The reason Woodson wants to be careful and the reason the Raiders don't seem eager to give their Pro Bowl cornerback kid-gloves treatment are one and the same.
This is a crucial year insofar as Woodson-as-a-Raider is concerned.
His contract expires as of this coming March. He figures to be in line for an eight-figure bonus and a multi-year deal. He is already a high-ticket item on the payroll.
Will the Raiders break the bank to keep him or will they let him walk, giving him the chance to find his level in the open market? Given his proclivity to injury the past two seasons, it is a hot topic of conversation -- even though it is eight months off.
Woodson is realistic about the club's concerns. He knows it could affect his contract leverage in Oakland.
"But I am not concerned about that," he said. "They know I had an injury. Everybody knows it. But I am still one of the top players in the game. So, it is what it is."
Woodson would like to have a new contract in place before the season begins. He says there has been preliminary talks between his agent and the Raiders. But he is not insisting it get done before Sept. 7 -- at least not yet.
"I don't really want to have that to think about during the season," he said. "I would love to get it done before. But if it doesn't get done, then we've got to do what we've got to do.
"I want to be here. I would love for them to make that commitment to me the way I feel like I have made my commitment to them."
No one questions that much -- dating back to October of the 2001 season, Woodson has been unable to practice due to a painful turf toe, then a fractured shoulder, then a fractured leg.

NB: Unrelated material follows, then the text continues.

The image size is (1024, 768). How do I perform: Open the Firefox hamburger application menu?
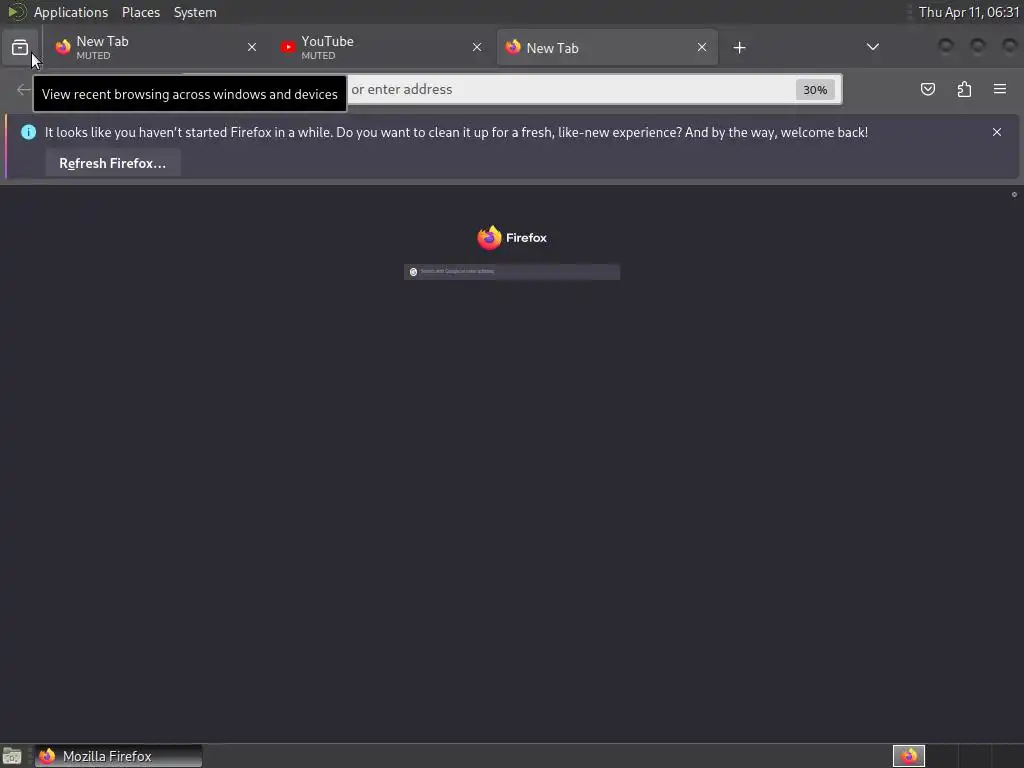1000,89
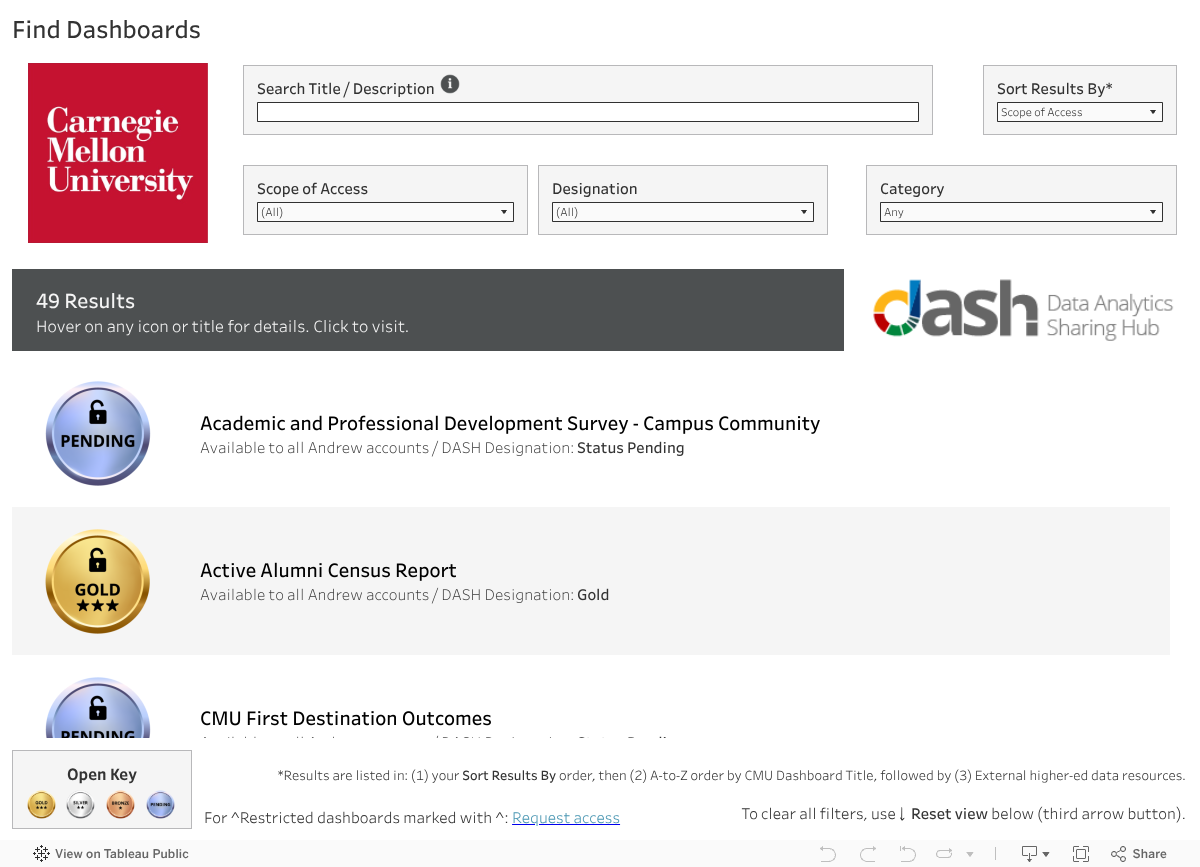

However, when kickoff arrived, Woodson was always on the field eager to go, and he played well given the circumstances. But after missing half a season last year, he failed to make the Pro Bowl for the first time since his rookie year.
"I was struggling," he said. "I had the shoulder, then the leg. I was really weak."
He will get points for gutting it out. But will he get the cash befitting one of the top players in the game? And if he does, will it be from Oakland?
"I don't know how it is going to go," he said.